Monopolisation of Data
As the internet’s popularity has grown over the last 20 years, the scale of the premier internet companies like Facebook, Google and Microsoft have also grown tremendously. These companies have access to a large amount of user data such as browsing patterns, birthdays, geolocation data and pictures of their users. This data is very valuable for advertisers and retailers because it helps them market their products more effectively. As it stands now, users get no say in how their private information is sold and used. Internet companies get immense value out of selling their users’ personal data because this data can be mined to glean valuable information. Even the value of these social networks comes largely from the users that share posts and pictures on their platforms. Therefore, blockchain can help us create Web 3.0 where everyone gets to be in charge of their personal information and use it however they wish to.
How Can Blockchain Help?
Blockchain is universal shared ledgers that cannot be tampered with. They provide a way to identify users over the internet using cryptographically secure private keys that cannot be forged. This allows people’s personal data to be linked to their private key and for them to directly be consulted anytime that information is requested. Big Data refers to data sets that are too large and complex for traditional software programs to be processed. Machine learning and data mining are two processes that can decompose these large data sets to learn underlying information. Big Data can be used to learn about browsing patterns, design language processing and even help train self-driving cars. The models that are used to glean this information from Big Data sets rely heavily on the quality and authenticity of the data received. This is where blockchain can greatly benefit Big Data processing:
- Data Validation – A lot of resources are spent on manually validating data when its acquired from a third party. Blockchain can greatly reduce this overhead and reduce fraudulent data by automating data validation using smart contract technology. For instance, Lenovo has begun using blockchain to validate physical documents by encoding a digital signature in physical documents.

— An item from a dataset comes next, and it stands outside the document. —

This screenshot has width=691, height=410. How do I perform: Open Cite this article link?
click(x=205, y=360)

- Data Storage – Decentralized file storage is one of the most exciting uses of blockchain by far. By utilizing the unused storage space in people’s devices across the world, projects like FileCoin and Sia are looking to disrupt the cloud storage industry. As Big Data processing evolves, ever increasing amounts of storage are going to be required. Leading cloud storage services like Amazon S3 charge up to 10 times more compared to Sia. In fact, 1TB of files stored on the Sia network cost about $2 per month, compared to a whopping $23 on Amazon S3!

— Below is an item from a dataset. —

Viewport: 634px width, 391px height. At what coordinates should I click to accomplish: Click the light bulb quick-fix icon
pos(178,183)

- Data Privacy & Security – Centralized data storage is decidedly insecure as is evident from the numerous reports of data breaches from top companies like Equifax and Facebook. A centralized form of data storage suffer from a single source of failure and are susceptible to disgruntled employees and malicious hackers on the internet. Blockchain services like Civic allow data to be stored on the blockchain and for users to approve every request for their data through a mobile app. Data privacy using Civic combined with services like IOTA’s big data marketplace would allow this data to be traded with the complete knowledge of the user and make it available directly to the companies who want to examine it.